Remote controlled cars are so 2012. Twitter controlled cockroaches are the future.
The Twitter Roach is a new project by artist Brittany Ransom which takes your everyday cockroach and turns it into a tweet-controlled robot.
By sending a public message to @tweetroach with hashtags like #TweetRoachLeft and #TweetRoachRight, the small insect will skitter around. Each tweet takes about 30 seconds to translate into movement "to avoid a flood of commands," CNET added.

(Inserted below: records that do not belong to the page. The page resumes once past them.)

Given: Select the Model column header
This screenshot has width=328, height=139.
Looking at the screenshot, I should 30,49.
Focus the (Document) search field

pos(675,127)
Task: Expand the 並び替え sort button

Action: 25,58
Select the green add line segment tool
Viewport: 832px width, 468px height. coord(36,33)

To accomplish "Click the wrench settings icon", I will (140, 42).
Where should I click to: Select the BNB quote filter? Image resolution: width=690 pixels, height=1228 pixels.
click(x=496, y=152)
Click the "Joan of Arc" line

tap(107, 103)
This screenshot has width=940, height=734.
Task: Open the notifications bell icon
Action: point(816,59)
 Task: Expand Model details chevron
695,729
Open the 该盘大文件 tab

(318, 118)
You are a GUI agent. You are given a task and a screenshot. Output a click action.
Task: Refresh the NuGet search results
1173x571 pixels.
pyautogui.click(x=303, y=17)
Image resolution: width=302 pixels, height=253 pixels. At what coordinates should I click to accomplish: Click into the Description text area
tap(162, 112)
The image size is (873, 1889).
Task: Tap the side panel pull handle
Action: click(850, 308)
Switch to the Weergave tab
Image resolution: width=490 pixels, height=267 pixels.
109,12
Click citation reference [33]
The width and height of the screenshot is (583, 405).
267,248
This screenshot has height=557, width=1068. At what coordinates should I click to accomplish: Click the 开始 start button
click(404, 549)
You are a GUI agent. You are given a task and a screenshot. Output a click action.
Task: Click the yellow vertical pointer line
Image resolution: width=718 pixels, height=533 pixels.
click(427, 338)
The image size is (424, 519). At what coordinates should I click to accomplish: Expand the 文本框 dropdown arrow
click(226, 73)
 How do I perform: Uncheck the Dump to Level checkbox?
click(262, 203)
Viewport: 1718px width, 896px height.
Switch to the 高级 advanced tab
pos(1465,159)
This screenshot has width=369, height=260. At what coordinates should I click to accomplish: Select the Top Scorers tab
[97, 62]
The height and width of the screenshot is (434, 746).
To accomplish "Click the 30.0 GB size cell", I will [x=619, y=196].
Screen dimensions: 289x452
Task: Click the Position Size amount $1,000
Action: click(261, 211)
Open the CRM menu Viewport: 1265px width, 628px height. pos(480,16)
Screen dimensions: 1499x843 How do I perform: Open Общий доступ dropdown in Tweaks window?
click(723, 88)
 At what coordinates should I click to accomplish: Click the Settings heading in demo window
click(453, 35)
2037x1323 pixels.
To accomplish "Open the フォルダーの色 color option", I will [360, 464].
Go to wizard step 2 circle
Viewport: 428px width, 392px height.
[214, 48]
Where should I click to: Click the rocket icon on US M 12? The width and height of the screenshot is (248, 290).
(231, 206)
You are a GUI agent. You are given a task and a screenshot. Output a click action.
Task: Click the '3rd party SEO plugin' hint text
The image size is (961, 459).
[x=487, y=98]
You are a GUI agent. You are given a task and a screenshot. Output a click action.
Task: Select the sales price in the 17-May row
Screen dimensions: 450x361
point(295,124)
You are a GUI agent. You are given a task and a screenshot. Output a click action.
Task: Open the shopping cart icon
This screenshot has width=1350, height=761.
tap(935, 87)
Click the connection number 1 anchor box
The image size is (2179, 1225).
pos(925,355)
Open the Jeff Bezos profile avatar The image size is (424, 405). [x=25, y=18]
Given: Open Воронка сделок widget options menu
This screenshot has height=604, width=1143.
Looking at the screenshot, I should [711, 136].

"At what point does its intelligence and ability take over?" Ransom told CNET. "How much does it take before we are all desensitized to overstimulation? As we, as human beings, grow more cyborgian and interconnected through social media, this project helps us participate in discovering the answer."
The roach is controlled by a modified RoboRoach backpack with an Arduino, an open-source microcontroller, which stimulates its nerves. The backpack has been a favorite of college technology department's all around the country, particularly North Carolina State University's Department of Electrical and Computer Engineering.
Researchers at North Carolina State believe these remote controlled insects will one day be crucial in rescue efforts such as during the 2011 earthquake and tsunami in Japan.
“We are now living in the information era,” Alper Bozkurt, an electrical engineer at North Carolina, told NBC. “So the most important payload is the information itself and we can … gather megabits of information on the insect’s backpack.”